To illustrate Moore's Law, Paul Saffo, a director of the Institute for the Future, observes that the singing greeting cards that we routinely throw away contain more computer power than all the Pentagon computers of the 1940s.

But by 2020, artificial intelligence will be cheap and ubiquitous. Your watch or jewelry, for example, may one day become an Internet node, capable of accessing the knowledge of an entire planet. Like electricity, intelligence will become invisible, yet everywhere.

Prototypes already exist of VCRs and appliances you can talk to, eyeglasses that can recognize your friends' faces, cars that wake you up if you fall asleep at the wheel, and wall screens that access the Internet, but they are still expensive. With computer chips falling to a penny apiece by 2020, however, these marvels will one day become ubiquitous.

Because computers are also automating the laborious process of charting and sequencing the entire human genome, Moore's Law is spilling over into biotechnology: Today, the number of genes that can be sequenced doubles every two years. (As of 1997, 843 million base pairs had been sequenced.)

Nobel laureate Walter Gilbert says that, in a few decades, any of us "will be able to pull a CD out of one's pocket and say, 'Here's a human being: It's me!' " This will revolutionize a visit to the doctor's office. In the year 2020, your doctor may take a piece of your skin, and place it in a breadbox-sized device on the desk, which will spit out a CD with your name on it. This CD will be an "owner's manual" for your body, with every single gene recorded.

The CD will list the 12 or so defective genes that all of us carry. So the doctor may give you a shot--not for chickenpox or measles, but to cure some of the 5,000 genetic diseases that have plagued humanity since the dawn of time, such as sickle-cell anemia, Tay-Sachs disease and cystic fibrosis.

Doctors of the future will look at radiation and chemotherapy the same way we look in horror at the arsenic treatments and bloodletting of the past.

All this raises a host of ethical questions. Computer experts fret about the impact of computers on the job market and the creation of "cyber-ghettos." And what happens when, according to Moore's Law, computers exceed the power of the human brain within 50 years?

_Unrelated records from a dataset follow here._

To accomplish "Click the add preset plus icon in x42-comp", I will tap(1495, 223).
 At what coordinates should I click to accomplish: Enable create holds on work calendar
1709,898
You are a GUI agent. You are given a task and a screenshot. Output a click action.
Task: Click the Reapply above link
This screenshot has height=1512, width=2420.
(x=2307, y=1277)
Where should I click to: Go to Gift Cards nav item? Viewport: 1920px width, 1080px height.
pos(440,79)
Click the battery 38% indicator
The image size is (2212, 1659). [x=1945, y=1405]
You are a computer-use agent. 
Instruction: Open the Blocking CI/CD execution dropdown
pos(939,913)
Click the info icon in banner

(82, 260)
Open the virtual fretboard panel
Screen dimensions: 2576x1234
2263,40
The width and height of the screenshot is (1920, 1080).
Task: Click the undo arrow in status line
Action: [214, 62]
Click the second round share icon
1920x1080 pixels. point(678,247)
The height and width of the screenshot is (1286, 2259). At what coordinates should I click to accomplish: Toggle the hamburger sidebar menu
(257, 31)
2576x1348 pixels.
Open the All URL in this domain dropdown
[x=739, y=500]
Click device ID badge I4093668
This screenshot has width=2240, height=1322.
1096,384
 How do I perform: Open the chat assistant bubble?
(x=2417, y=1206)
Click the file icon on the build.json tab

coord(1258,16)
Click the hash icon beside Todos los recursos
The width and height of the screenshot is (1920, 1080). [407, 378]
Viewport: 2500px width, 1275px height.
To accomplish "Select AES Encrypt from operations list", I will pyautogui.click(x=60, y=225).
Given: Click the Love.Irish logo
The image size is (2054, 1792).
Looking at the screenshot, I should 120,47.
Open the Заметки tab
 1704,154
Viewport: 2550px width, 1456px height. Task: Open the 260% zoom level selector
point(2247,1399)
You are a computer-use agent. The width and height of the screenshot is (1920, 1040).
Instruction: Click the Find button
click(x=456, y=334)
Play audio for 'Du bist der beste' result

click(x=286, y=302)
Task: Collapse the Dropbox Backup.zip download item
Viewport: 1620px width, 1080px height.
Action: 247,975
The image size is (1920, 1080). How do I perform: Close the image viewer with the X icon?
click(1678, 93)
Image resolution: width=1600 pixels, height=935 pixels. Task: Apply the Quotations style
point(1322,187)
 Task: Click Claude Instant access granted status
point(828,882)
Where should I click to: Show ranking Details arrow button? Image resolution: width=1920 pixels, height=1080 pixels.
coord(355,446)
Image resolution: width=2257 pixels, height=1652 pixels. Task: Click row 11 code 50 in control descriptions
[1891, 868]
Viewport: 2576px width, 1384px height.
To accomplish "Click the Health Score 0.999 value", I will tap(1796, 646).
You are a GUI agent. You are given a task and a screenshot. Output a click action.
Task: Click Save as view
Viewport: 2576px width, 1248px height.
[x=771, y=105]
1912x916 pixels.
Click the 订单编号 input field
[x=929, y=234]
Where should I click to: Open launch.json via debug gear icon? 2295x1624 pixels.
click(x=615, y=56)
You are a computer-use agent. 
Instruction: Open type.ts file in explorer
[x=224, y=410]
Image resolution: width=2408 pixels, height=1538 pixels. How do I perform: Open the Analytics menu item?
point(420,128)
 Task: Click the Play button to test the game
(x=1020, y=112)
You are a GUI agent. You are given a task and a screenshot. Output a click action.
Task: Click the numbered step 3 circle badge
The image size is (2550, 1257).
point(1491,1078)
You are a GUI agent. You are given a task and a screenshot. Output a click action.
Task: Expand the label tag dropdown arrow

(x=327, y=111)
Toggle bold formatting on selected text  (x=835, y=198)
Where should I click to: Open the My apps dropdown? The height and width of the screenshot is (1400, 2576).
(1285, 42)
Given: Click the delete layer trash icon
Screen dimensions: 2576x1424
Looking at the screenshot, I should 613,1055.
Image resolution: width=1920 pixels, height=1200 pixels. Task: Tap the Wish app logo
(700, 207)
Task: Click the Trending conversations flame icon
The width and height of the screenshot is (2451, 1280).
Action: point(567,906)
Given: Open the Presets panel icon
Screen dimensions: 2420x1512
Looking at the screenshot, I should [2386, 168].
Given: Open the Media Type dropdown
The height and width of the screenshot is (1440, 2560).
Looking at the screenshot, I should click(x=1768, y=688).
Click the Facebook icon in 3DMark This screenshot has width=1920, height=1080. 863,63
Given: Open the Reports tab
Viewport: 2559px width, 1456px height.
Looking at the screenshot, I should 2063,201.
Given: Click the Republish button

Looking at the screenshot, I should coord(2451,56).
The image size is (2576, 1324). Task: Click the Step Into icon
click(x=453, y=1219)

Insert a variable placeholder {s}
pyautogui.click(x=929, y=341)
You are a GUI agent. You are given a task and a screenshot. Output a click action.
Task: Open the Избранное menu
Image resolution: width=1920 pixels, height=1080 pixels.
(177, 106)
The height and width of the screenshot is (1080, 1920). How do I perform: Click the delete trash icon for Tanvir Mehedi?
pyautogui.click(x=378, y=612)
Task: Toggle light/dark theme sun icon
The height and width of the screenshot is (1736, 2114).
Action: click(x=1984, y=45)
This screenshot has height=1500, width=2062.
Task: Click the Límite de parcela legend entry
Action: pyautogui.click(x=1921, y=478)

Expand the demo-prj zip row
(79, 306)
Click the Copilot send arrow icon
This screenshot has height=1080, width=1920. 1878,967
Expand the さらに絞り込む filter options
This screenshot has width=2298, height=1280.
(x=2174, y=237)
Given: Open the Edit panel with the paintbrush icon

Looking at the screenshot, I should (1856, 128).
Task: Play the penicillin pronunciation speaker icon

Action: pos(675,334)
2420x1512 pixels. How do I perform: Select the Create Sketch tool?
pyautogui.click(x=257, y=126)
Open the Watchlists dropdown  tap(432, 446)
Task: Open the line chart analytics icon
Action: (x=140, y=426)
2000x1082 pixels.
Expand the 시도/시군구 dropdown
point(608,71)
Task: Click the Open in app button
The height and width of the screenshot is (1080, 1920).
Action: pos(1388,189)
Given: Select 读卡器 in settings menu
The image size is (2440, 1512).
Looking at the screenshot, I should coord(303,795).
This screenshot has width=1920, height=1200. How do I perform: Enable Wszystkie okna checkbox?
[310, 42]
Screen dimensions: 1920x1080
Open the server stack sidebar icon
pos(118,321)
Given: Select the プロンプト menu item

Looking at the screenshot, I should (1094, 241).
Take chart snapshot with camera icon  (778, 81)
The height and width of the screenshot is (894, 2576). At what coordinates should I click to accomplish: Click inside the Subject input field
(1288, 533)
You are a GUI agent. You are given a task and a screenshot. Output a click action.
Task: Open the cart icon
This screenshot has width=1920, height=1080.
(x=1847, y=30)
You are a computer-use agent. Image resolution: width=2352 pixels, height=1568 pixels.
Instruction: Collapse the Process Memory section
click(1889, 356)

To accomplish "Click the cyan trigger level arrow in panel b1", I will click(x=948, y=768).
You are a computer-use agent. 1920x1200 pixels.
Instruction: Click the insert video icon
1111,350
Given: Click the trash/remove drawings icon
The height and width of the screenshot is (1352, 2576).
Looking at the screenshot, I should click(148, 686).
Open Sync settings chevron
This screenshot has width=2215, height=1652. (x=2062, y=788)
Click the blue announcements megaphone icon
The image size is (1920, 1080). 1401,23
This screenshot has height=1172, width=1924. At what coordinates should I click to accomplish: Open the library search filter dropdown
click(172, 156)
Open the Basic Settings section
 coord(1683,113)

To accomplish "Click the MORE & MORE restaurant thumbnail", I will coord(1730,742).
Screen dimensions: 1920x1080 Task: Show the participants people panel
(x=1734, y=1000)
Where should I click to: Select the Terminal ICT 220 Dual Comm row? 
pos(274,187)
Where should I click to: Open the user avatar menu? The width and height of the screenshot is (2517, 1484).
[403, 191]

Bioethicist Arthur Caplan believes the current acrimonious debate on abortion will be dwarfed by the coming controversy over "designer children." What happens in a world when parents can decide on the sex and the genetic characteristics of their children, to make them taller, stronger, better-looking?

The future has indeed arrived, albeit unevenly. Unfortunately, most people are blissfully unaware of the revolution about to hit them. To put it bluntly, in the next century, we will have the power usually given to gods, the power to animate the inanimate, the power to create life itself. But if science will give us the power of a god, will we also have the wisdom of Solomon?

Unfortunately, wisdom cannot be dispensed from a coin machine. Wisdom only comes the old-fashioned way: We must earn it. First, we must arm ourselves with knowledge, and then begin a vigorous, democratic debate about these technologies. The solution is more debate and more democracy. There is no Moore's Law for wisdom.

Kaku is professor of theoretical physics at the City University of New York and author of "Visions: How Science Will Revolutionize the 21st Century" (Anchor Books).